• [Fragmento para leer]:

####

Ya sabemos que el camino triunfal de Anora, ganadora este domingo del Oscar por goleada, empezó en mayo de 2024 cuando fue coronada con la Palma de Oro en el Festival de Cannes. Pero es muy posible que un éxito tan amplio e incuestionable como el que acaba de conseguir la película de Sean Baker en la máxima fiesta de Hollywood haya quedado definitivamente escrito por anticipado hace algo menos de un mes, cuando Anora ganó el domingo 9 de febrero uno de los muchos premios cosechados en esta temporada, el que le otorgó el Directors Guild of America.
Allí, frente a sus pares, convertido en el mejor realizador del año, Baker pidió que reclamen a los estudios el regreso para los estrenos de una primera ventana exclusiva de 90 días en los cines. Tres días después empezaba el período de votación final para los miembros de la Academia de Hollywood. Este domingo, en un programa que millones de personas ven en todo el mundo, redobló la apuesta y con el Oscar al mejor director en la mano dijo en el escenario que los directores, los distribuidores y hasta los padres deben unirse en una acción que vuelva a llevar al público a ver películas en los cines.
La Academia de Hollywood, con su voto mayoritario y el premio en las categorías más importantes, no hizo más que acompañar ese ruego con un respaldo rotundo desde lo más alto del Oscar a un modelo incuestionable del cine independiente norteamericano. Anora recibió ese fortísimo espaldarazo con un quíntuple triunfo (sobre seis nominaciones) en los lugares que marcan la diferencia en estos casos: mejor película, mejor director, mejor actriz protagónica (Mikey Madison), mejor guión original y mejor edición. Salvo el de Madison, los otros cuatro le pertenecen por completo a Baker.
Lo que empezó como una de las noches de Oscar más reñidas e inciertas en cuanto a resultados de la última década por lo menos terminó con una ventaja abrumadora para la película que a priori aparecía compitiendo cabeza a cabeza con Cónclave en la búsqueda del premio mayor. Después de que ambas se repartieran las estatuillas al mejor guion, llegó el momento clave.
El de edición es un premio que suele inclinar la balanza y proyectar a quien lo gana hacia la cima del Oscar: Anora superó allí a Cónclave en una de las sorpresas de la noche, fortalecida al final de la ceremonia con el triunfo de Madison sobre Demi Moore (otro cabeza a cabeza anticipado por casi todos los pronósticos). Todo lo demás llegó por lógica pura para bendecir a la holgada vencedora de la noche, aunque el premio a la mejor actriz resulte el más discutible de los cinco. Moore merecía sin dudas llevarse este año a su casa la estatuilla. La sustancia es por lejos lo mejor de su carrera.
Fue el Oscar número 97 de la historia una fiesta de grandes contrastes, y seguramente la mejor de los últimos años. Lo que más disfrutamos en ella, de principio a fin, fue la presencia como anfitrión de un inspiradísimo Conan O’Brien, que hizo las cosas como para que la Academia no se preocupe por un buen tiempo en salir a buscar otro maestro de ceremonias.

####

Entradas de datos extraídas

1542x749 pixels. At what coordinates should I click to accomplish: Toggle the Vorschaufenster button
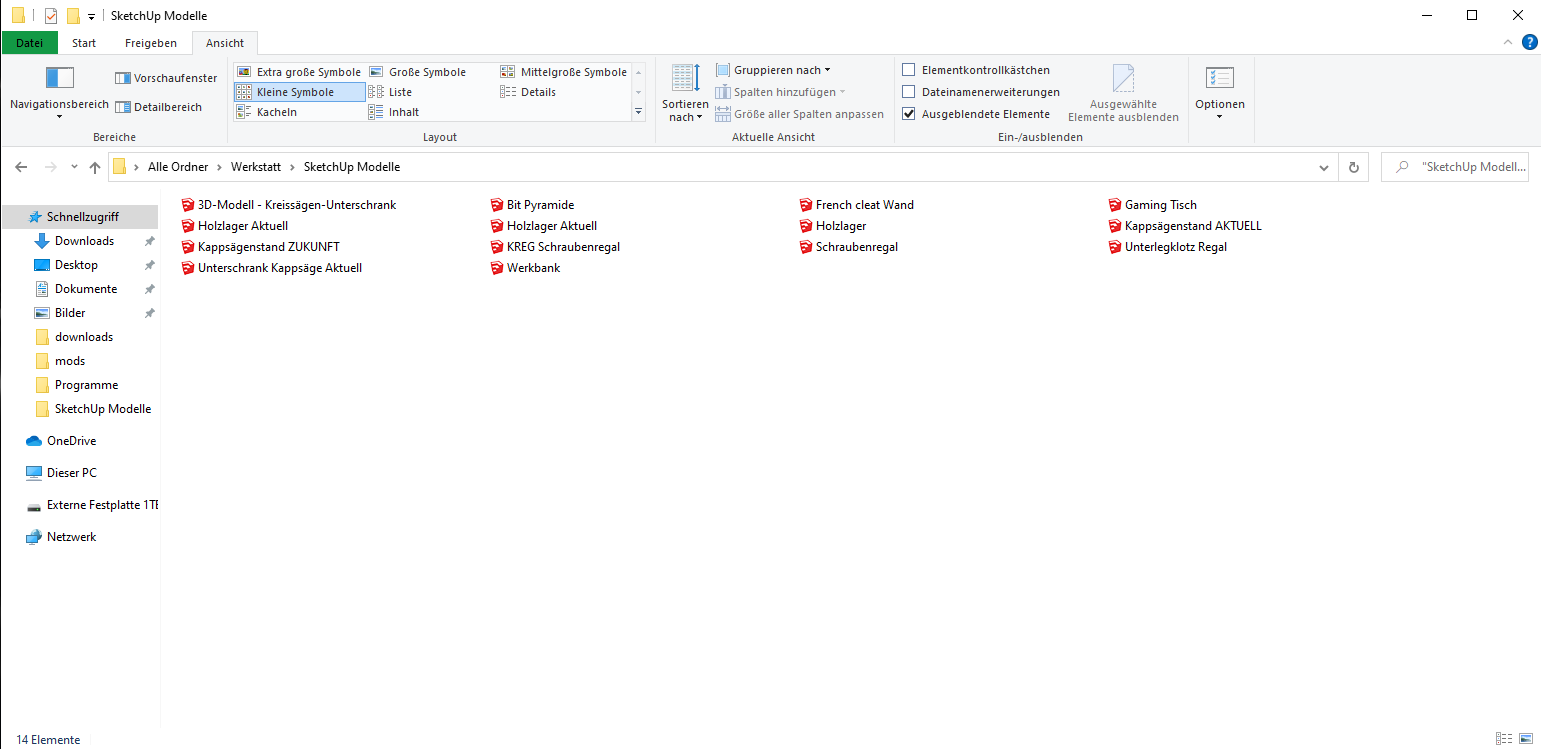[x=166, y=78]
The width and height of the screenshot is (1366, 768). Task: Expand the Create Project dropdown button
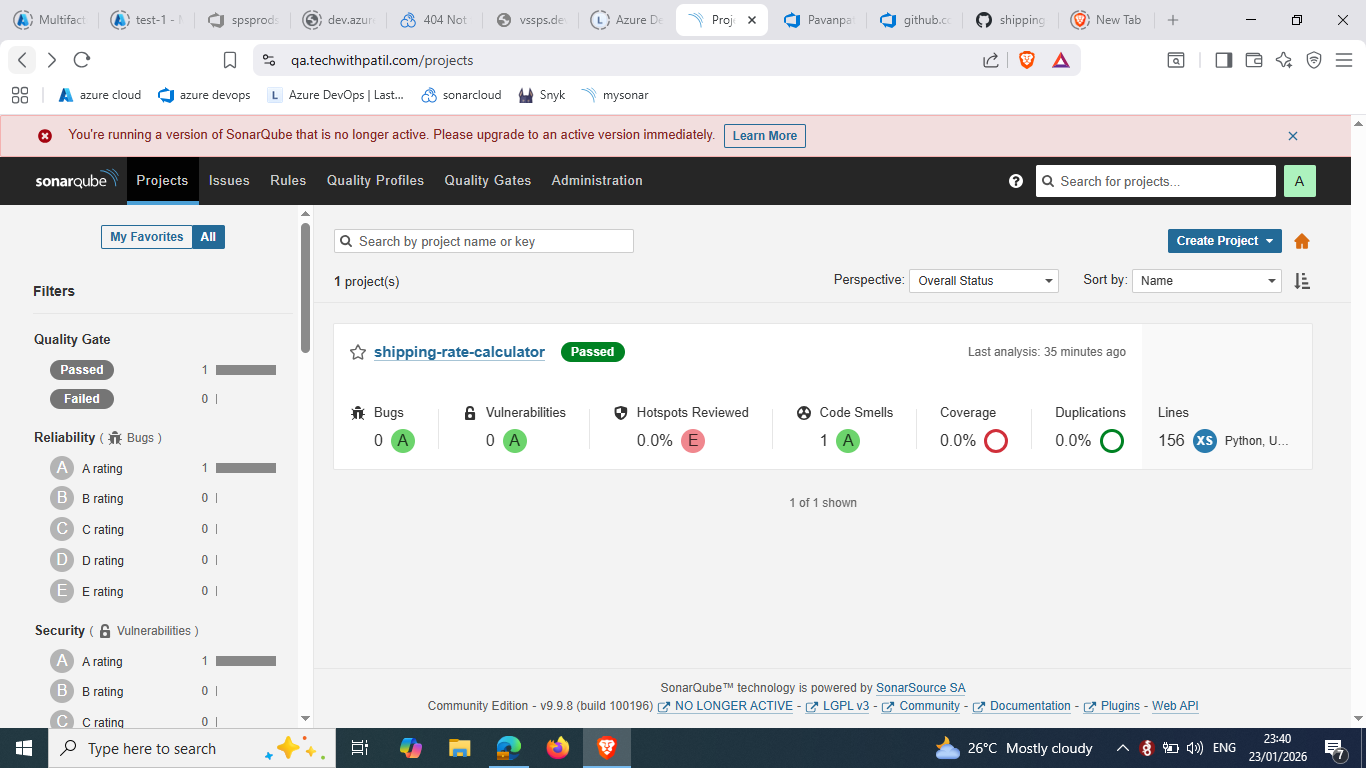click(x=1225, y=241)
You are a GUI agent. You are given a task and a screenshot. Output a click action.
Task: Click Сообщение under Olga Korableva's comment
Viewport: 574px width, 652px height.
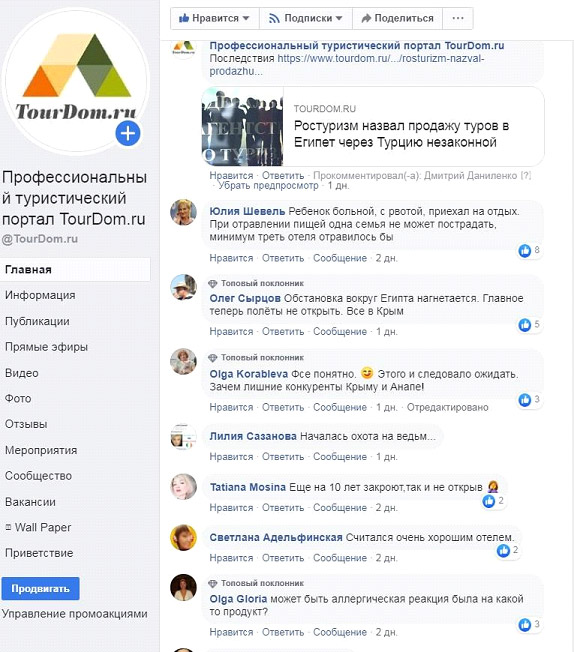[x=340, y=407]
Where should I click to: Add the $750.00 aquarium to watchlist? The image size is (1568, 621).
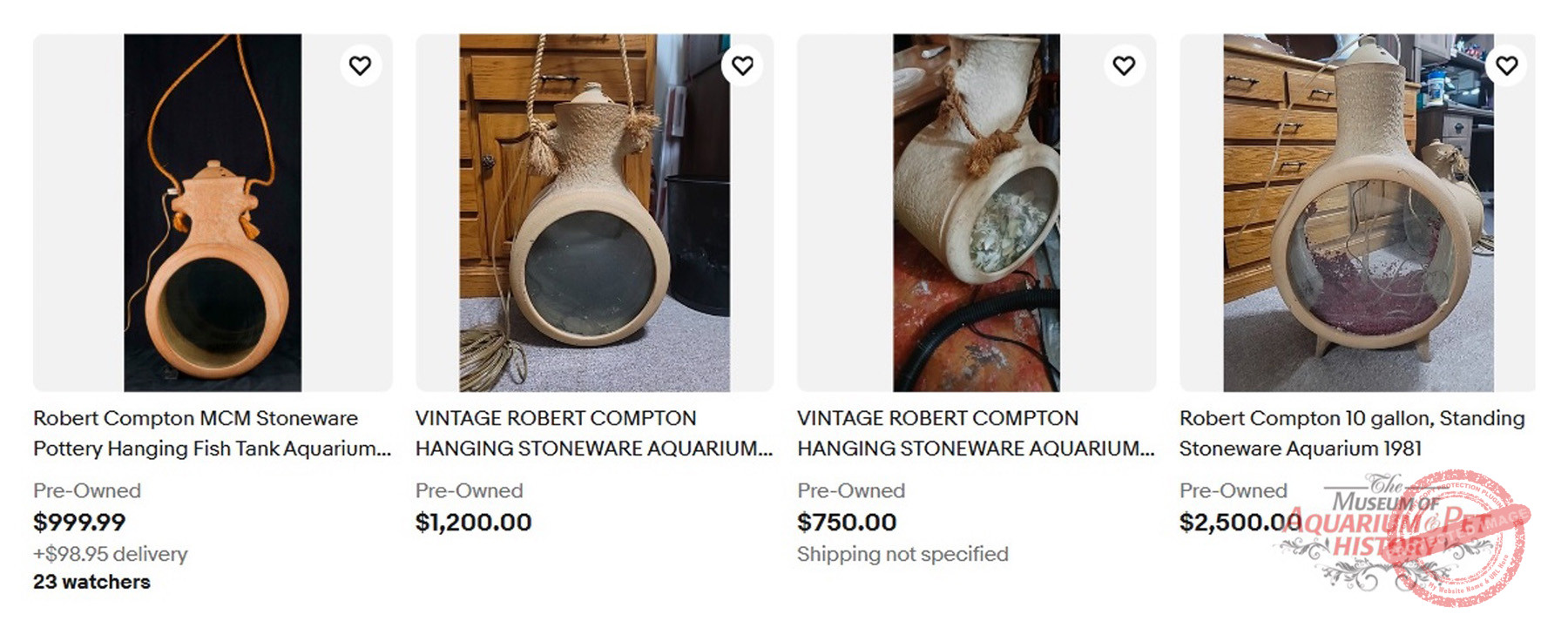tap(1124, 65)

####

• [Tarea a realizar]: Continúa el artículo sobre el triunfo de Anora en los Oscar a partir de su última oración. Las entradas son un material independiente del artículo.

• [Resultado del ejercicio]:
El hombre del jopo rojizo hizo una entrada inmejorable jugando con una de las mejores escenas de La sustancia y llevó en su monólogo inicial al escenario del Teatro Dolby su clásico estilo, filoso y sarcástico, impuesto en ciclos nocturnos de TV y otras creaciones de comedia: Conan se siente muy cómodo bromeando sobre el mundo del espectáculo y sus protagonistas, y lo hace de un modo suficientemente irónico como para ponerlos incómodos sin dejar de sentirse jamás parte de esa comunidad.
Lo bueno de Conan es que mantuvo su lugar, con chistes muy bien puestos y de un timing perfecto, a lo largo de toda la ceremonia, evitando ese progresivo desvanecimiento hasta llegar casi a la invisibilidad completa que suelen padecer los conductores del Oscar a partir de la mitad de la ceremonia. Hasta se permitió hacer algún aislado chiste político en una entrega que se cuidó especialmente de no involucrarse en la delicada agenda geopolítica del momento. Jimmy Kimmel, que ocupó ese lugar hasta el año pasado, no hubiese sido tan pulcro en ese sentido. Todo lo contrario.
Solo un par de alusiones en el escenario alteraron la calma que reinó en todo momento respecto de las tomas de posición del mundo artístico frente a la coyuntura doméstica e internacional vista desde Hollywood. La proclama a favor de Ucrania por parte de Daryl Hannah fue una y el discurso de los ganadores al mejor largometraje documental (No Other Land, sobre el conflicto de Medio Oriente), la otra. En este último caso, las expresiones de buena voluntad de algunos de sus autores pasaron por alto el peligro de dejar abierto (o ignorado, algo peor) el costado terrorista en el planteo y el reclamo de una solución.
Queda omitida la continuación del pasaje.